I went through the Apple dev site and a lot of the articles were a bit old. According to some work in progress post I saw some time ago the VBO would be the most optimized way.

I'm currently testing a solution where I have one rendering thread and use VBOs, so that I can use the second processor to do all the heavy opengl work. Most of my data is dynamic so that is a bit tricky situation too.

So my question is, does someone have some experince what kind of setup would be the fastest on this particular hardware? How to describe the data for opengl, single or multithreaded, etc. Any links to articles or benchmarking sources, etc are very welcome too.
Quote this message in a reply
Member
Posts: 87
Joined: 2006.08
Post: #2
There isn't much information posted on this, but the best way to submit streaming vertex data is to use VBOs. Today, VBOs will probably not provide much performance benefit on systems that do software vertex processing (and similarly, will not hurt either). However it is the most future-proof API.

Uploading dynamic data can easily be done efficiently using VBO, so this should not be an impediment.

Also, what kind of 'multithreaded' model were you talking about? You imply that you are accessing OpenGL from multiple threads, which you cannot safely do.

Other general macbook perforamance tips:
- Draw fewer vertices (user selectable options are a good thing)
- I believe that fixed function vertex processing is currently faster
- If doing programmable processing, try to prefer instructions that map easily to SSE. Avoid DP4s, use MULs and MADs instead, etc.
Quote this message in a reply
Moderator
Posts: 3,579
Joined: 2003.06
Post: #3
Frogblast Wrote:Also, what kind of 'multithreaded' model were you talking about? You imply that you are accessing OpenGL from multiple threads, which you cannot safely do.
OpenGL is thread safe, but the contexts are not. In 10.4 you can use CGLLockContext and CGLUnlockContext to lock down an OpenGL context to call it safely from any thread (not simultaneously of course). Be forwarned though: multi-threading can be tricky unless you absolutely understand what you're doing. I use it successfully, but there are many pitfalls to watch out for initially. Once you understand the rules, it is pretty easy though. Since all the new Macs are dual core, and current computer trends are towards multi-processing, it certainly can't hurt to try it if you think you can benefit from multi-threading.

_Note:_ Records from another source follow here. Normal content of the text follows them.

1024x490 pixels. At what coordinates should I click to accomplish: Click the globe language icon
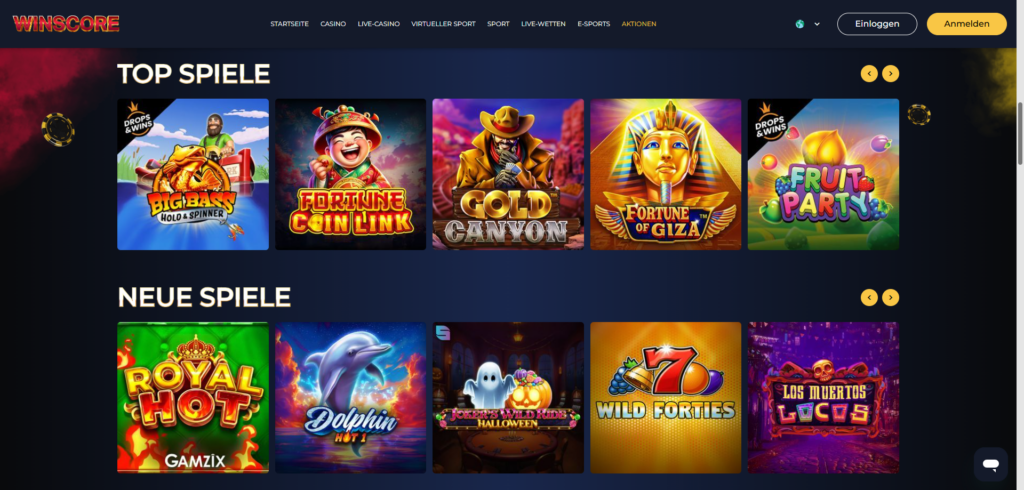[800, 24]
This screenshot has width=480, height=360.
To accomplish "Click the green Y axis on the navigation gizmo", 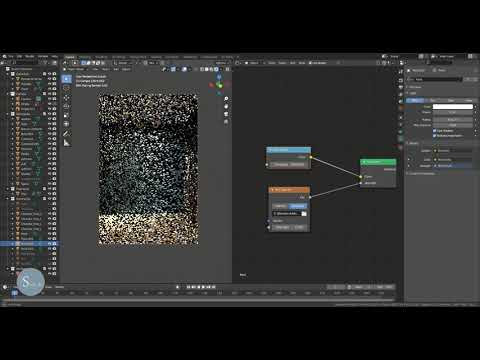I will (219, 85).
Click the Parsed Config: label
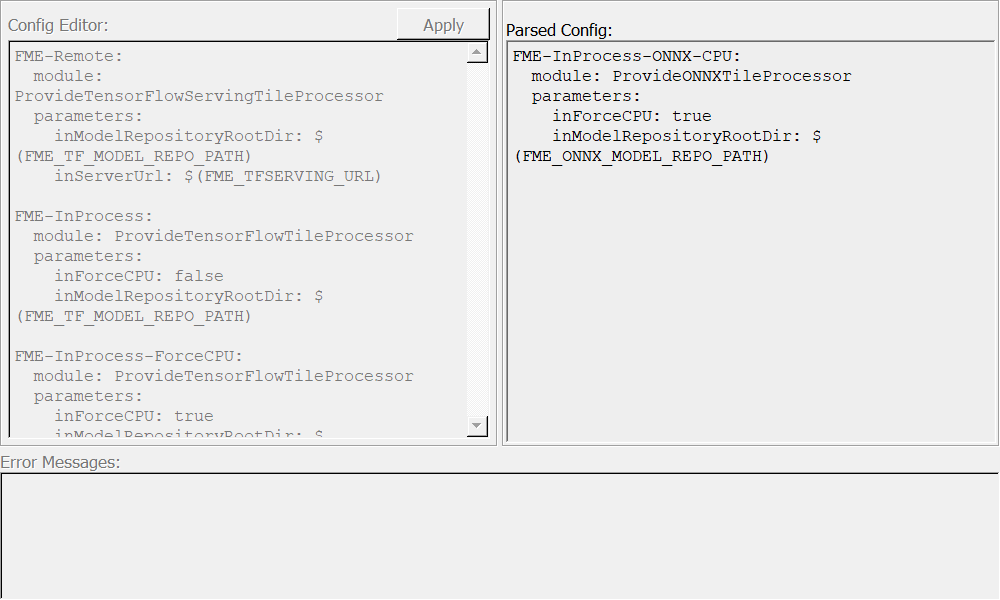1000x600 pixels. pyautogui.click(x=559, y=30)
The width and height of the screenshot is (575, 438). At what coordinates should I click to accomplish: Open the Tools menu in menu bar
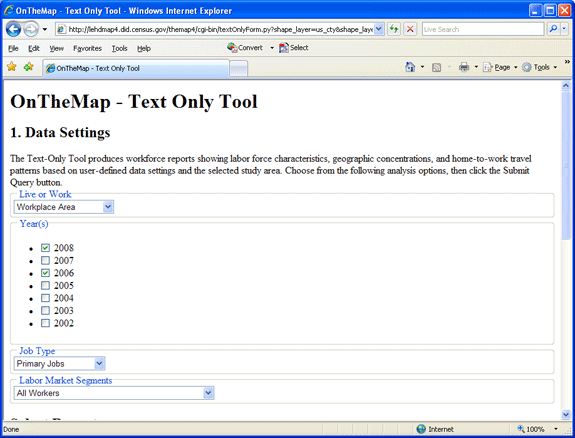coord(120,48)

Also, dynamic data isn't suited to it, but if you have any static data and are willing to mix techniques, display lists are almost always the fastest on the Mac. VAR is another option on the Mac for DMA vertex uploads, which may offer better performance on specific implementations, but I am in the dark as to the differences. arekkusu or OSC will definitely have better info on that. VBOs are perfectly fine though, IMHO.
Quote this message in a reply
Member
Posts: 87
Joined: 2006.08
Post: #4
AnotherJake Wrote:Also, dynamic data isn't well suited to it, but if you can swing it, display lists are almost always the fastest on the Mac. VAR is another option on the Mac for DMA vertex uploads.

VAR does not have any advantage over VBO (especially on SW TCL renderers). VARs are also more difficult to use properly, while not portable to other OpenGL implementations.

For a specific example on the best use of VBOs for streaming vertex data, see listing 8-3 in the OpenGL Programming Guide. http://developer.apple.com/documentation...-CH406-SW9
Quote this message in a reply
Moderator
Posts: 3,579
Joined: 2003.06
Post: #5
I've used VARs without any difficulties. VAR is also available on other OpenGL implentations, but is slower compared to VBO everywhere except Apple's implementation from what I've heard. How portable Apple's implementation is, I do not know, so I'll take your word for it. [edit] Not to sound like I'm pumping up VAR though. Just trying to point out that it exists. VBO is definitely the preferred path if you plan on cross-platform! [/edit]
Quote this message in a reply
Moderator
Posts: 1,140
Joined: 2005.07
Post: #6
Since you always have to stream the data to the graphics cards regardless (due to the fact that it doesn't have any on-board VRAM), I would imagine that VBOs and Vertex Arrays would be pretty much the same. Though I don't have any tests to prove it, I would think that display lists would be a little slower, since they tend to be larger, and since it needs to be streamed anyway it doesn't have any advantage there. I would put my vote to VBO or Vertex Array. (you probably would want to use VBOs, or at least the option to use them, to benefit computers with discrete graphic cards, anyway)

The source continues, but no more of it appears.